What else can we take from those numbers, though? N…ot a whole hell of a lot, from the numbers themselves. I think there's some meaning in the higher number in July, but I can't prove it, because there's simply too much air in the data: should I have counted all criminal-justice "contact events"; did I use an agreed-upon definition of "major case"; what splits do I get if I comb Murderpedia for significant dates in serials' files, on and on. It's too small a sample size, and any calculator I used to determine the validity gave me a result of, like, plus or minus 28% – so, about as reliable as arson forensics. (That means "not very.")
Certainly the major-case percentages don't tell us anything – and I didn't expect them to; those should remain fairly stable across sets of data – although I might go back and look at the kinds of major cases, to see if, say, kidnappings cluster in a different range from U.S. assassinations or famous robberies. Maybe that's how I should have run the numbers from the beginning, now that I think about it, starting with the 10-12 most notorious of each type of case and seeing if/where they tended to bunch up.

But as far as the July range overall, I don't know what we can infer there. It may "matter" that the July number is higher; it may just be a thing that is. If I run the November range and get an elevated number, I could maybe draw some inferences – it's Thanksgiving; short-staffed institutions + frayed nerves + booze 'n' fam = you get it – but here again, it would depend on what kind of crimes get committed. If the range is the first ten days in August, same thing: what do Manson, Lizzie, and Watergate have in common besides single-name major-case status? Nothing.

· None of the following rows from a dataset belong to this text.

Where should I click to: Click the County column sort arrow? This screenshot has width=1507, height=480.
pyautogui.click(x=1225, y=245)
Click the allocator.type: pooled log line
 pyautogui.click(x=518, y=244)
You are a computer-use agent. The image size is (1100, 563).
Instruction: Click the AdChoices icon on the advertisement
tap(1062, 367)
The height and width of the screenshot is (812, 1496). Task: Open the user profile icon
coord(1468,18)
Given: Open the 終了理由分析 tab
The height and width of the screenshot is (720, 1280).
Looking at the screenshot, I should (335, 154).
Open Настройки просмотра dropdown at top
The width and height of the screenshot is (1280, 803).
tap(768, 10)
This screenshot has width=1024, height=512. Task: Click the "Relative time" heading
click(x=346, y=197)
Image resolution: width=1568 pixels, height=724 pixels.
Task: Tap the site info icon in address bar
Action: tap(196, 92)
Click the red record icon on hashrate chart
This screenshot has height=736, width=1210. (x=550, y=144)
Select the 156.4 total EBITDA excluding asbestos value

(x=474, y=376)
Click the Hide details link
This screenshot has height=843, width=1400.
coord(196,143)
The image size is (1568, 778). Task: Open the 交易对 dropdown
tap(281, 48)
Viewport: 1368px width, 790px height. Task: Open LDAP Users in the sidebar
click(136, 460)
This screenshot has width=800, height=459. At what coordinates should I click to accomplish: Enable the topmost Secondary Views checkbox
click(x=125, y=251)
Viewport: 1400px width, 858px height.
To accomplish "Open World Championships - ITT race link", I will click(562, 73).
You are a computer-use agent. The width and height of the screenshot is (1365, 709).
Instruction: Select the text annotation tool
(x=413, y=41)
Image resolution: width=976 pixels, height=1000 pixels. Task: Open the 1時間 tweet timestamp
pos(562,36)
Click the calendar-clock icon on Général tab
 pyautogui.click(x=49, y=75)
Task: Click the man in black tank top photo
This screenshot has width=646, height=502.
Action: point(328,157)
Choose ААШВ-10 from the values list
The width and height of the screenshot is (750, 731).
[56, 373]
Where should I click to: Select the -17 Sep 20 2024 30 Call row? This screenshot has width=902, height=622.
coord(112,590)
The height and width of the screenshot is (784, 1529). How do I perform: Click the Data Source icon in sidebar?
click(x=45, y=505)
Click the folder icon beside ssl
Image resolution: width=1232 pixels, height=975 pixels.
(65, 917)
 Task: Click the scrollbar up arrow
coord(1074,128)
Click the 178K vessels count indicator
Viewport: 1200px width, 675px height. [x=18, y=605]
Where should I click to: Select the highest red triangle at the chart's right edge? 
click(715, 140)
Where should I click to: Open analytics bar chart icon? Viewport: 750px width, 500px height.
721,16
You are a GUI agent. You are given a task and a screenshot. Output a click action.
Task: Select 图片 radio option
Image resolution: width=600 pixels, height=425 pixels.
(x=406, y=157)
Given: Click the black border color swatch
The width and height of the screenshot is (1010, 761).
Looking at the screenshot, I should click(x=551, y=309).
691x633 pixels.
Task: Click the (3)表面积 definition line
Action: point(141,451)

So, the stats don't necessarily tell us anything, but the project of gathering them might, like the fact that, although a big part of what attracts us to true crime is the desire to control chaotic evil with information, serial killers in particular defy our predictive efforts. (Yeah yeah, VICAP, but with credit for the intent, I'd classify it as more of a who (or whether) database than a when algorithm, if that makes sense.) Like how we think about major cases. Like whether rising global temperatures will find another way to make climate change lethal.
I'll keep collecting info on this; it's worth noting that I had to update the numbers more than once after finishing the main draft of this piece, sigh. If any of you want to roll into the B.E. stat lab and fine-tune the July Crime Cluster idea; peek at my spreadsheets; or have other ideas about organizing or interpreting this data, I'd love to hear them; drop down to the comments, or shoot us a call/text at 919-75-CRIME.
First off, if you gather the data, I will be more than happy to run the statistical analysis on it. Second, my working hypothesis would be that crimes would go up in the Summer because people are more likely to be going out at night than in the winter (darker earlier, colder). This means more opportunities for criminals to encounter victims in the dark, when they’re outside of their homes. As my criminologist colleagues argue, crime requires three elements: a potential perpetrator, a potential victim, and a place where the two come together. If people are more mobile in the Summer, you’re going to get more of the third.